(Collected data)
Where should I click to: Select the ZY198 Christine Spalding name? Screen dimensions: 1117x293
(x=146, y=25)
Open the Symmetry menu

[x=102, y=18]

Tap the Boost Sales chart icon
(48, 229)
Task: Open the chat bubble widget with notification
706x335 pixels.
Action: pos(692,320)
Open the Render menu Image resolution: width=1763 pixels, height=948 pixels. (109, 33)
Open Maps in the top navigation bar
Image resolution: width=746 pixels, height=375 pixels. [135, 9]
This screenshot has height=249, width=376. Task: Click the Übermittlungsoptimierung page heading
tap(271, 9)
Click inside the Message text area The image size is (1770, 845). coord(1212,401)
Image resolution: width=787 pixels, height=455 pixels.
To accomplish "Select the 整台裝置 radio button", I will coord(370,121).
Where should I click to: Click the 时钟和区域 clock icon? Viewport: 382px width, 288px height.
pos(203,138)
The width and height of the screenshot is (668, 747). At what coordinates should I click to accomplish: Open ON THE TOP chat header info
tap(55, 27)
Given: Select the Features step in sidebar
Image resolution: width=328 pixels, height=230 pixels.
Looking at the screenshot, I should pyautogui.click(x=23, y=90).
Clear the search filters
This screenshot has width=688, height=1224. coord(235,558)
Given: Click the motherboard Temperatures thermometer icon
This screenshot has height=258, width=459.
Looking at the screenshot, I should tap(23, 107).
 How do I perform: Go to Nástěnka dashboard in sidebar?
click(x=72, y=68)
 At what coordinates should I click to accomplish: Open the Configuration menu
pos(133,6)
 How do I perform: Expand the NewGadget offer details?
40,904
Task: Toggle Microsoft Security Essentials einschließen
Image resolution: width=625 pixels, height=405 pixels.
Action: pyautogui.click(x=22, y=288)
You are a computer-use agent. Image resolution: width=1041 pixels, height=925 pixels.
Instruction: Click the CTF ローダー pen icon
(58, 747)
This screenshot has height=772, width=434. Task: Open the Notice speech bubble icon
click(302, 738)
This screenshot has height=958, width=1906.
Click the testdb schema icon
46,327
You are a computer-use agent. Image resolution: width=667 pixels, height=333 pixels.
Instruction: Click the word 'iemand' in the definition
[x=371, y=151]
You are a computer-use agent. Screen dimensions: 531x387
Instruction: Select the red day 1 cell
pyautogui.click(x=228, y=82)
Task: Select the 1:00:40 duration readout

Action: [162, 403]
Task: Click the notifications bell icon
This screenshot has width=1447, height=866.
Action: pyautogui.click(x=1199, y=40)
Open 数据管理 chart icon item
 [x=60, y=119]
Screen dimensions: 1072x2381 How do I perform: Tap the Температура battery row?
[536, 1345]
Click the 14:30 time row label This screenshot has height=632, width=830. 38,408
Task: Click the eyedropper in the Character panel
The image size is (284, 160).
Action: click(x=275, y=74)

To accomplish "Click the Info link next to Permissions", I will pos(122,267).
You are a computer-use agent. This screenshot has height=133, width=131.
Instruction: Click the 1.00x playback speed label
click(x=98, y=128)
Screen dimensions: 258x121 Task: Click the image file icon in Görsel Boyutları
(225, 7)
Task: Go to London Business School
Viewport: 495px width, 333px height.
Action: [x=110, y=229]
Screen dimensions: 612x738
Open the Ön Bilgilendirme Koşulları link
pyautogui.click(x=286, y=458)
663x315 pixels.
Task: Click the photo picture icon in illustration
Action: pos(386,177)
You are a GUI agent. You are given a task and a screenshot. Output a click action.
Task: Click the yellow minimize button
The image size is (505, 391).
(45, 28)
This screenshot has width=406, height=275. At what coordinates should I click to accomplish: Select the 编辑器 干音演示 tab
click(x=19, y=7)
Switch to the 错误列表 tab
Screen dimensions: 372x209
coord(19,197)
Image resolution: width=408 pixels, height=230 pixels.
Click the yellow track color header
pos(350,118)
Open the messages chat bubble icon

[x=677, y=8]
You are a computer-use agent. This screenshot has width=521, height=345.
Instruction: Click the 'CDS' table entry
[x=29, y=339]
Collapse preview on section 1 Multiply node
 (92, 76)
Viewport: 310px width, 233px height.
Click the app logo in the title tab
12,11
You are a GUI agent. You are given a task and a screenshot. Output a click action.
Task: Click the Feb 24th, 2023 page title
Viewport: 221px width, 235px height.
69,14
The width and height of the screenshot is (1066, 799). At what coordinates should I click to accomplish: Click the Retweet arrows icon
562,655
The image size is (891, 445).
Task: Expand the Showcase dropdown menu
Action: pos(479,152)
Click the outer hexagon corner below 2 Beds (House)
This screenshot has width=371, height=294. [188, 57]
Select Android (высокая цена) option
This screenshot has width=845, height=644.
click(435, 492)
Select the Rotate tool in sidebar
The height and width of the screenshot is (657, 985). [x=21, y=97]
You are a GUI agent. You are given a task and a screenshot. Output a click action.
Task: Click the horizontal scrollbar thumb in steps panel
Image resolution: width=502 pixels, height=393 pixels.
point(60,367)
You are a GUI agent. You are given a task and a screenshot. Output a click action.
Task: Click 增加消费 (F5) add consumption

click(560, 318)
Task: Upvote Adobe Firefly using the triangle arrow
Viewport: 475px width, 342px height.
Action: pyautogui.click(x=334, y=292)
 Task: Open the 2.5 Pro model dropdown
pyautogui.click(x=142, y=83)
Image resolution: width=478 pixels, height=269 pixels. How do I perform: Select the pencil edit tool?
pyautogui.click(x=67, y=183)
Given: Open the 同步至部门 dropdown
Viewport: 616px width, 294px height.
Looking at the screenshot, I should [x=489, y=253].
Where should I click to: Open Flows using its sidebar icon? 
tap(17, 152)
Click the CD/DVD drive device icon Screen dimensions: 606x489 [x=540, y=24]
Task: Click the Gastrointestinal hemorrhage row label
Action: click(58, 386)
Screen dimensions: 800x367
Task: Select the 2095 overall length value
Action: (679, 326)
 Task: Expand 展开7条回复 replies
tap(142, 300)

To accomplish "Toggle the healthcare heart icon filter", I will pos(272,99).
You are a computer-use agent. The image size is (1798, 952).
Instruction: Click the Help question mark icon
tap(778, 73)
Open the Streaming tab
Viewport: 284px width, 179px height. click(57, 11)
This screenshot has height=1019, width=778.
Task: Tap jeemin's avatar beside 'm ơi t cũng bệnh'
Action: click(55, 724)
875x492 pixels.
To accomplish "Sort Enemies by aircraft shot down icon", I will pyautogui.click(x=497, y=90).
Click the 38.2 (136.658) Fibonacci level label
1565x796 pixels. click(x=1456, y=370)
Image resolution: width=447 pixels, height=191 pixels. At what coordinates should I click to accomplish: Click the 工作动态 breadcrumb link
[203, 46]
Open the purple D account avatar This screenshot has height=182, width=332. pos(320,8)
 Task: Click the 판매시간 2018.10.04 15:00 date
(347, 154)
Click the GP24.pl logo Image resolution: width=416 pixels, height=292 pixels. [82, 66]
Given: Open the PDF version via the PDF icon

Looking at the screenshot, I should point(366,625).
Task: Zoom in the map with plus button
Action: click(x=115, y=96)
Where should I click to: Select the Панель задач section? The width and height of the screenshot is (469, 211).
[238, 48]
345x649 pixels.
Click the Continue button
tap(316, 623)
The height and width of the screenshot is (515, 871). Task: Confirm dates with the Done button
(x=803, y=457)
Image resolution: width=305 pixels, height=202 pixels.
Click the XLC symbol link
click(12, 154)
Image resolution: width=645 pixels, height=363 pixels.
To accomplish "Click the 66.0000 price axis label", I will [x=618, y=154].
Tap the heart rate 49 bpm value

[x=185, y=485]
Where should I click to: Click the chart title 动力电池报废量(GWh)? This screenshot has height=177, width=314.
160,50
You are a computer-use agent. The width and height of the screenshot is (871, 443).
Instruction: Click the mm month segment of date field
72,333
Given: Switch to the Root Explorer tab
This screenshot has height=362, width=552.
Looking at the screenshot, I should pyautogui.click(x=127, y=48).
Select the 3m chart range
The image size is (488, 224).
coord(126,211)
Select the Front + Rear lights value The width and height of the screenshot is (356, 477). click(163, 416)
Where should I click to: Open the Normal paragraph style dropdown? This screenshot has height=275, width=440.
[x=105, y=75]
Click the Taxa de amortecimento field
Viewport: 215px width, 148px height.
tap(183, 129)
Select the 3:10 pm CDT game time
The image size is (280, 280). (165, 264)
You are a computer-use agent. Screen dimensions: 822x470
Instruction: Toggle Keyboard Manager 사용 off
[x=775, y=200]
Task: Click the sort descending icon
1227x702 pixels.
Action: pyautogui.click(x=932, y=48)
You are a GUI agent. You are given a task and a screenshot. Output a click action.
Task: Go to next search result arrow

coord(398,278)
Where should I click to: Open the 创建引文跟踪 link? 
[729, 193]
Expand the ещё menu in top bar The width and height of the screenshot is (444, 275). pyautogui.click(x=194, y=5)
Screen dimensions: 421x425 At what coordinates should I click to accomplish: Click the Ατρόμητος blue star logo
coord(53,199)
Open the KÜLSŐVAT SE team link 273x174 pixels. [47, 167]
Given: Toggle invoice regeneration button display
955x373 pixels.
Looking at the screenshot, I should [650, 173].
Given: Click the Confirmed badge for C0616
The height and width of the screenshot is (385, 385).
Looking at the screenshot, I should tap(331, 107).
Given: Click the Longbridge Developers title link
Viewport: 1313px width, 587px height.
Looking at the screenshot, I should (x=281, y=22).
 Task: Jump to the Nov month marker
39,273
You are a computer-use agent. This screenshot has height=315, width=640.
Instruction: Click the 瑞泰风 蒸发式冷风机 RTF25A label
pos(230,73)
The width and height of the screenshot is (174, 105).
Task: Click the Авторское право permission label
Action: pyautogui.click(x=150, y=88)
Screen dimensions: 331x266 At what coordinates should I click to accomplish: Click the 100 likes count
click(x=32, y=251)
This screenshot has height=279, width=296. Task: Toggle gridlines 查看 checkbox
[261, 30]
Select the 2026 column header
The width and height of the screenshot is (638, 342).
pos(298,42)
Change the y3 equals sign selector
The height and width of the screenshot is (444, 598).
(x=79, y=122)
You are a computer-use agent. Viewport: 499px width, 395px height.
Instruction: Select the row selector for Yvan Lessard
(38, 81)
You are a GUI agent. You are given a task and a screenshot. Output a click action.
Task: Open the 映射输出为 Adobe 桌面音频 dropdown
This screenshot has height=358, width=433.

_WHAT TO DO_
Could you restate word for word the lines above from the one containing "Instruction: Select the red day 1 cell" through the one containing "has height=133, width=131.", both included, and nothing else?

_THE ANSWER_
Instruction: Select the red day 1 cell
pyautogui.click(x=228, y=82)
Task: Select the 1:00:40 duration readout

Action: [162, 403]
Task: Click the notifications bell icon
This screenshot has width=1447, height=866.
Action: pyautogui.click(x=1199, y=40)
Open 数据管理 chart icon item
 [x=60, y=119]
Screen dimensions: 1072x2381 How do I perform: Tap the Температура battery row?
[536, 1345]
Click the 14:30 time row label This screenshot has height=632, width=830. 38,408
Task: Click the eyedropper in the Character panel
The image size is (284, 160).
Action: click(x=275, y=74)

To accomplish "Click the Info link next to Permissions", I will pos(122,267).
You are a computer-use agent. This screenshot has height=133, width=131.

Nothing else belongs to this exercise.